Influence sur les Dosha
• Madhura vipaka → ↑ Kapha (tend à pacifier Vata/Pitta)
• Amla vipaka → ↑ Pitta (et parfois Kapha)
• Katu vipaka → ↑ Vata, tend à ↓ Kapha (effet sur Pitta décrit comme variable selon les sources)
Les 3 lois de la nutrition ou comment vont se nourrir les tissus du corps
Khale Kapota Nyaya (c'est la sélection) : les tissus “prennent” ce dont ils ont besoin.
Kṣhira Dadhi Nyaya (c'est la transformation dhatu après dhatu) : chaque Dhatu se nourrit de son dhatu précédent.

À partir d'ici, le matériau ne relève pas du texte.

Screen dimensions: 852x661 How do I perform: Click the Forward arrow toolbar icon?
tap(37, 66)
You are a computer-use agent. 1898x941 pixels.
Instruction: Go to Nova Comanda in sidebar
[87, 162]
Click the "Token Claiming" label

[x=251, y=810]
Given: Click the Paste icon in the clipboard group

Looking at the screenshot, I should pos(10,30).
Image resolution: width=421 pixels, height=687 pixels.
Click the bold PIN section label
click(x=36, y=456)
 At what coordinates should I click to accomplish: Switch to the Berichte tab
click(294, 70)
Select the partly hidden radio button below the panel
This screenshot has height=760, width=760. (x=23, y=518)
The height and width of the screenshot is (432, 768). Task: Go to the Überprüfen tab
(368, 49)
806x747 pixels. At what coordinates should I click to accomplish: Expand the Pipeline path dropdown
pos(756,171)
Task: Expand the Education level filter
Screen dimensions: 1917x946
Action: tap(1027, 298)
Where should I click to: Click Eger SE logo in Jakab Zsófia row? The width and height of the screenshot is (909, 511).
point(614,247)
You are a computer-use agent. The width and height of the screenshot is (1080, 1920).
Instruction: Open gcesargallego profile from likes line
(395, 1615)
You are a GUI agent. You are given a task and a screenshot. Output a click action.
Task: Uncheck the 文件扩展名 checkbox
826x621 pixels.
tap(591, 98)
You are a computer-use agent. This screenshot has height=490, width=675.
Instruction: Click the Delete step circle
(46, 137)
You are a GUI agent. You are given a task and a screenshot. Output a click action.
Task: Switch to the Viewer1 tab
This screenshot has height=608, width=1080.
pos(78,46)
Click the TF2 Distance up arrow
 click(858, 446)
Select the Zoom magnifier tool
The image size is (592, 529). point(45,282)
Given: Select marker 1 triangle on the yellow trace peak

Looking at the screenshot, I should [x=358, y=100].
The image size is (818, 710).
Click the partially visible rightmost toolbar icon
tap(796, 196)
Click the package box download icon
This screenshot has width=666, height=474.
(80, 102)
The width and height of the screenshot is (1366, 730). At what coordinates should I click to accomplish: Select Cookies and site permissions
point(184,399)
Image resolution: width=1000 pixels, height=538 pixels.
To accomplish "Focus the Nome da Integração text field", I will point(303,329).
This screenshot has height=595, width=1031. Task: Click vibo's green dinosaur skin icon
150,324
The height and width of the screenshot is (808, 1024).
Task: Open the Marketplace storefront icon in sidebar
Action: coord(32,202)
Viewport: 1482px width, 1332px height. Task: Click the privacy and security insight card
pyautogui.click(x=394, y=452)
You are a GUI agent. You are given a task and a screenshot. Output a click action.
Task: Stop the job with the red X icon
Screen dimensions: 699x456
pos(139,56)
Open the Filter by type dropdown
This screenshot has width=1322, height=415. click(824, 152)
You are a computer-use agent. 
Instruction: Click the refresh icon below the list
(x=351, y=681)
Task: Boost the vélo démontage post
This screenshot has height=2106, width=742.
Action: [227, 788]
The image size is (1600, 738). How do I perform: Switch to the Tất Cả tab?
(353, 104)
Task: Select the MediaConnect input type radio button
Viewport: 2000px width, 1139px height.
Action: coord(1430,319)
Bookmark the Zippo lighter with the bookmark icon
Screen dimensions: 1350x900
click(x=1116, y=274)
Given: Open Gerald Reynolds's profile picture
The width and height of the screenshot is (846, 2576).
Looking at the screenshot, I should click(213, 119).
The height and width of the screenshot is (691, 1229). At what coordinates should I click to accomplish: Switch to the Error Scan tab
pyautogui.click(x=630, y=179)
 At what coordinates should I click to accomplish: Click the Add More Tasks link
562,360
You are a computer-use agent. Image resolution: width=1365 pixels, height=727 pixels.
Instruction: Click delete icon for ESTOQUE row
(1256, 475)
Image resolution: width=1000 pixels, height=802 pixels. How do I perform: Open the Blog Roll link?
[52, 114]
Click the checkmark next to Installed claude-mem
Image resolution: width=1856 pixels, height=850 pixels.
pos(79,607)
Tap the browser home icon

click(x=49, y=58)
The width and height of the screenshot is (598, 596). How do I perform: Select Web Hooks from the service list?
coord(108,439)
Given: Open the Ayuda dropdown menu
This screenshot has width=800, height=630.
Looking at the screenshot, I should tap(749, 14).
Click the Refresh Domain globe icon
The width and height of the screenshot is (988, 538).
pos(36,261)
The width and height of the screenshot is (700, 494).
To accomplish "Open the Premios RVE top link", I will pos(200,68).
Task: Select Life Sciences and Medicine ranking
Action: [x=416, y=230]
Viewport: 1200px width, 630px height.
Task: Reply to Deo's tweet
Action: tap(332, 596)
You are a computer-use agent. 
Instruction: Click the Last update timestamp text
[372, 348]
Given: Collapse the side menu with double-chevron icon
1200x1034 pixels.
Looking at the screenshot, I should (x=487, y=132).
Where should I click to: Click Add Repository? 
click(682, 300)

Kedara Kulya Nyaya (irrigation) : les nutriments circulent comme l’eau dans des canaux d’irrigation.
Conclusion
Comme vous le voyez, la nutrition selon l’Ayurvéda n’est pas simplement une façon de manger ou une liste d’aliments “bons” ou “mauvais”.
C’est une compréhension fine et structurée
Chaque aliment possède :
• une nature avec ses caractéristiques
• un goût (Rasa)
• une énergie chaude, froide, tiède (Virya)
• un effet post-digestif (Vipaka)
• une action spécifique sur les Dosha sur les canaux (Srota) et les Dhatu
Et tout cela interagit avec :
• votre constitution
• l’état actuel de vos feux digestifs
• la saison
• votre environnement
• votre état émotionnel...
Autrement dit, manger devient un acte physiologique intelligent, inscrit dans des lois précises de transformation.
L’Ayurvéda nous invite à comprendre que la digestion n’est pas un simple phénomène mécanique. C’est un processus vivant, progressif, subtil, dont dépend l’équilibre de tout l’organisme. Et lorsqu'on commence à voir la nourriture sous cet angle, on ne mange plus tout à fait de la même manière parce qu'on sait qu'on nourrit un système, des tissus et qu'en fait il s'agit de toute une dynamique intérieure.